= Beginning of Section =
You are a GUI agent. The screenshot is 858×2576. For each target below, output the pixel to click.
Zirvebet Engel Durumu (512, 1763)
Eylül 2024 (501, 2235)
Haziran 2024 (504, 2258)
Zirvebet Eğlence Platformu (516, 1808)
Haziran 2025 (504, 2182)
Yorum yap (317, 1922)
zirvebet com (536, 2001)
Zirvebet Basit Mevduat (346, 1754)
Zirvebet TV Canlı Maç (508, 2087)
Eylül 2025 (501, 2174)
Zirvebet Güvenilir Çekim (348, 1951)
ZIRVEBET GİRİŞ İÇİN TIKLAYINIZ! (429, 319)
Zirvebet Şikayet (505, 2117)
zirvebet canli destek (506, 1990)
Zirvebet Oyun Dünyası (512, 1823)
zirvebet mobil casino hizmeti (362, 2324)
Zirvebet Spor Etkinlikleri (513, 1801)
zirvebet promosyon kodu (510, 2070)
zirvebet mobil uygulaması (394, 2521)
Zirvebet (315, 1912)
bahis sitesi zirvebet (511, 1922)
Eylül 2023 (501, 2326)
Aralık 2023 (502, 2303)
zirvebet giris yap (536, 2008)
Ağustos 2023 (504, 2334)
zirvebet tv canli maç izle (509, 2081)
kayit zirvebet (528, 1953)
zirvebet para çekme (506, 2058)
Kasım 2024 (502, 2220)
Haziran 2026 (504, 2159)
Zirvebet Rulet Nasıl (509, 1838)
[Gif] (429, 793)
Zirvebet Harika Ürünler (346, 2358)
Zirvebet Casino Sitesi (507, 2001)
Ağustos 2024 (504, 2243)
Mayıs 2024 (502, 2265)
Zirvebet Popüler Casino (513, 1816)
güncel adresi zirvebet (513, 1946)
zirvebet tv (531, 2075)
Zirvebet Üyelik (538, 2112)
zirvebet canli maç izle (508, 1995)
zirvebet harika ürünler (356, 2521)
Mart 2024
= End of Section =
§ About this task
Copy out, exactly and alone, the lines of the entries above between the ones holding "zirvebet tv canli maç izle (509, 2081)" and "Zirvebet Harika Ürünler (346, 2358)", inclusive.

§ Your response
zirvebet tv canli maç izle (509, 2081)
kayit zirvebet (528, 1953)
zirvebet para çekme (506, 2058)
Kasım 2024 (502, 2220)
Haziran 2026 (504, 2159)
Zirvebet Rulet Nasıl (509, 1838)
[Gif] (429, 793)
Zirvebet Harika Ürünler (346, 2358)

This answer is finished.